(Collected data)
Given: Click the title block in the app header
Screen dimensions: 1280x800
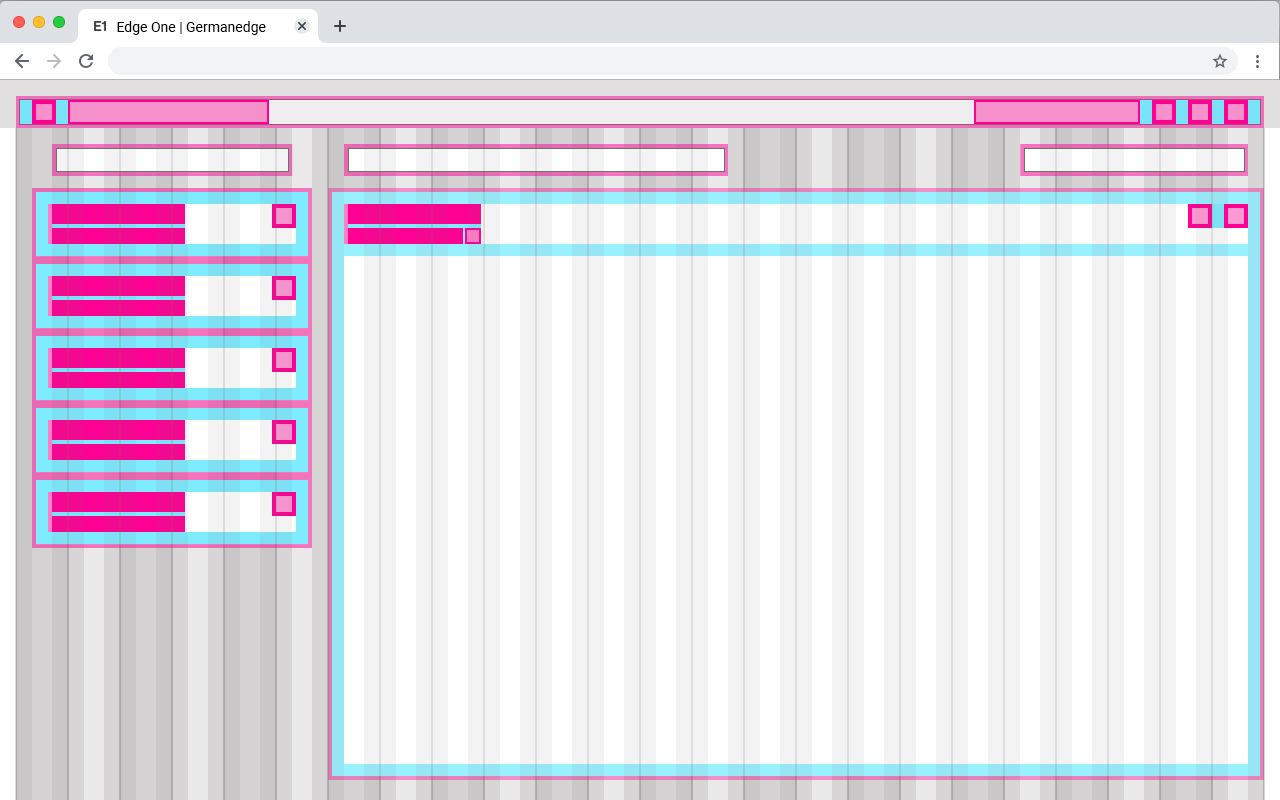Looking at the screenshot, I should pyautogui.click(x=168, y=112).
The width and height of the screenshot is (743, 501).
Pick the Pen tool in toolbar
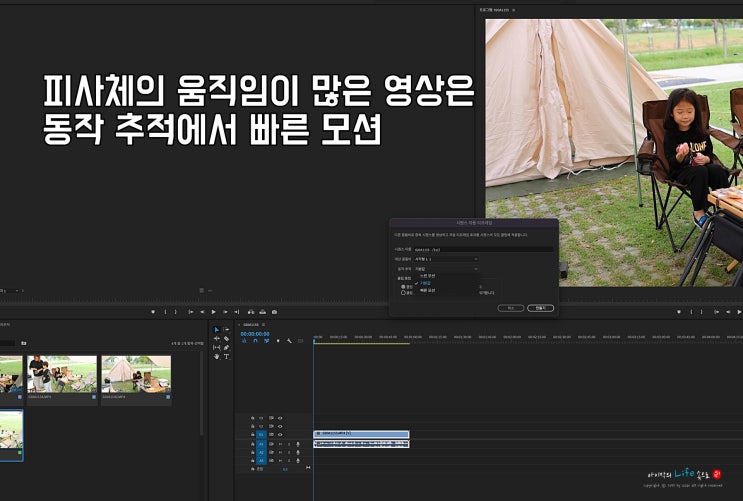coord(227,347)
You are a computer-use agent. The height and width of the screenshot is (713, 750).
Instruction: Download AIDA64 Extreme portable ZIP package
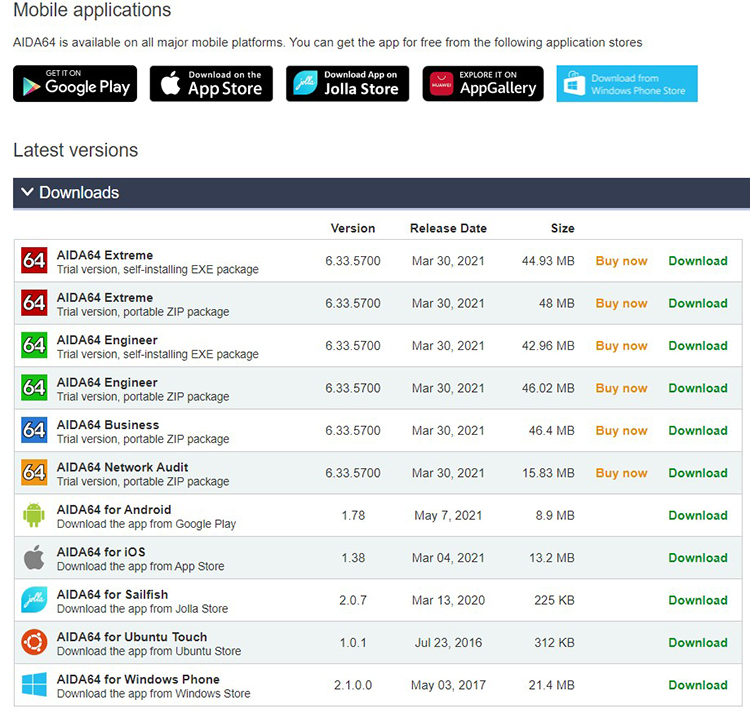coord(697,303)
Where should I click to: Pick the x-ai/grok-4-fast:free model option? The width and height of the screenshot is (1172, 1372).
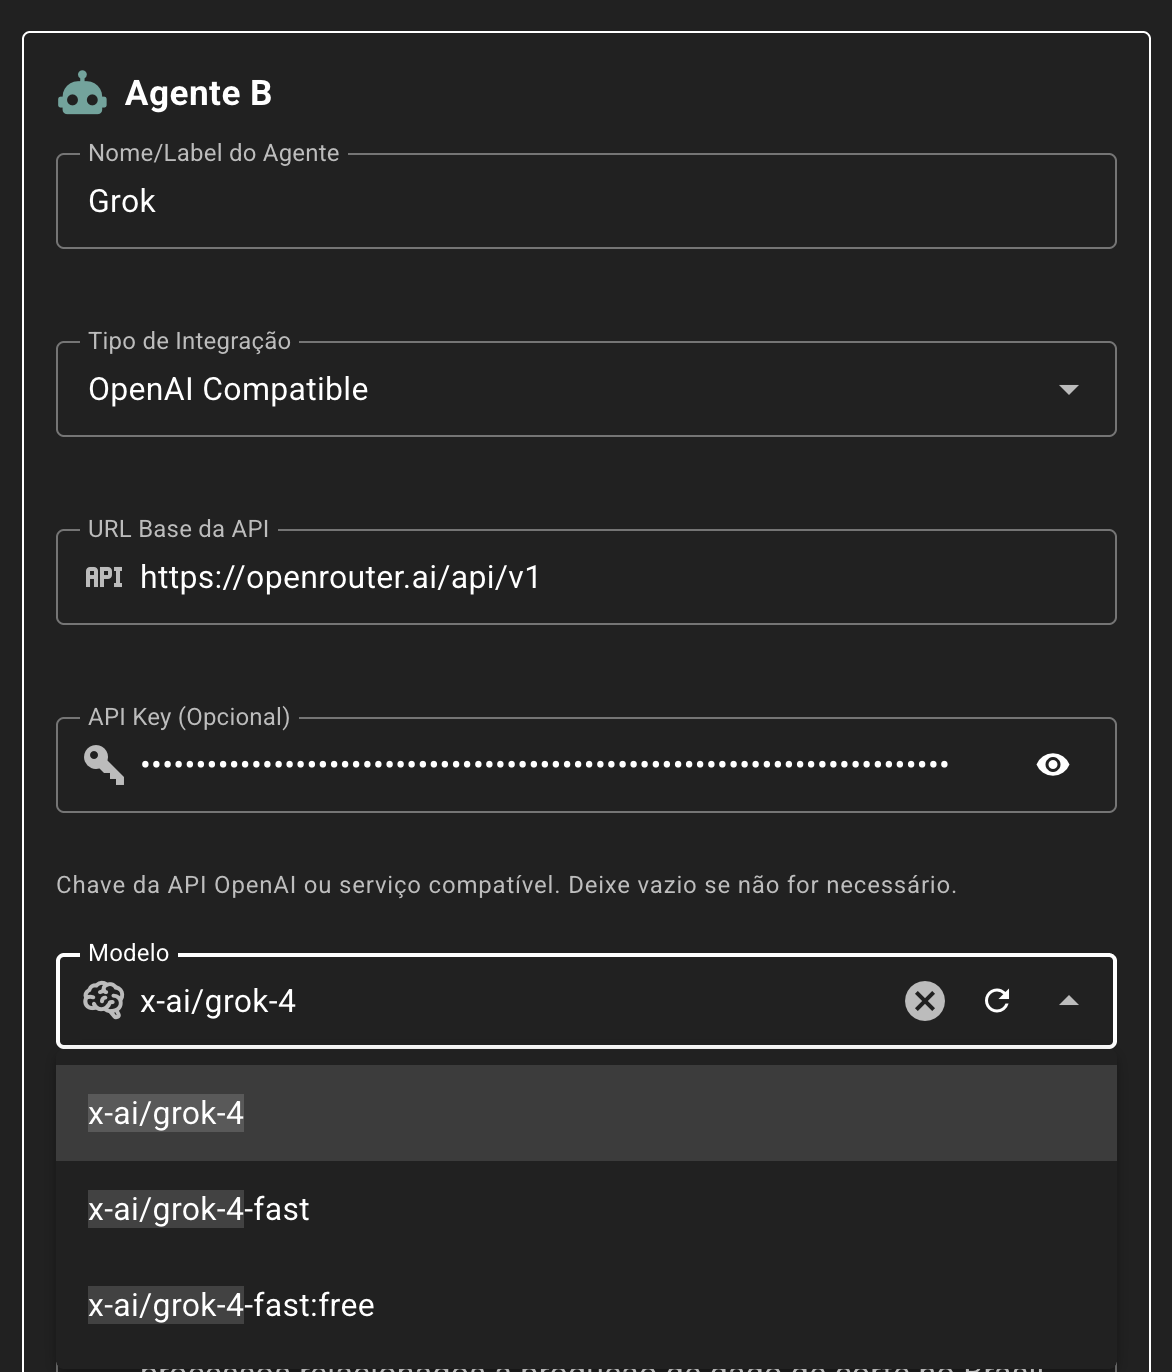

#### REQUIREMENT
When you repeat the data, keep every line exact and drop the images.

#### ANSWER BOX
Given: Click the title block in the app header
Screen dimensions: 1280x800
Looking at the screenshot, I should pyautogui.click(x=168, y=112).
The width and height of the screenshot is (743, 501).
Pick the Pen tool in toolbar
coord(227,347)
You are a computer-use agent. The height and width of the screenshot is (713, 750).
Instruction: Download AIDA64 Extreme portable ZIP package
coord(697,303)
Where should I click to: Pick the x-ai/grok-4-fast:free model option? The width and height of the screenshot is (1172, 1372).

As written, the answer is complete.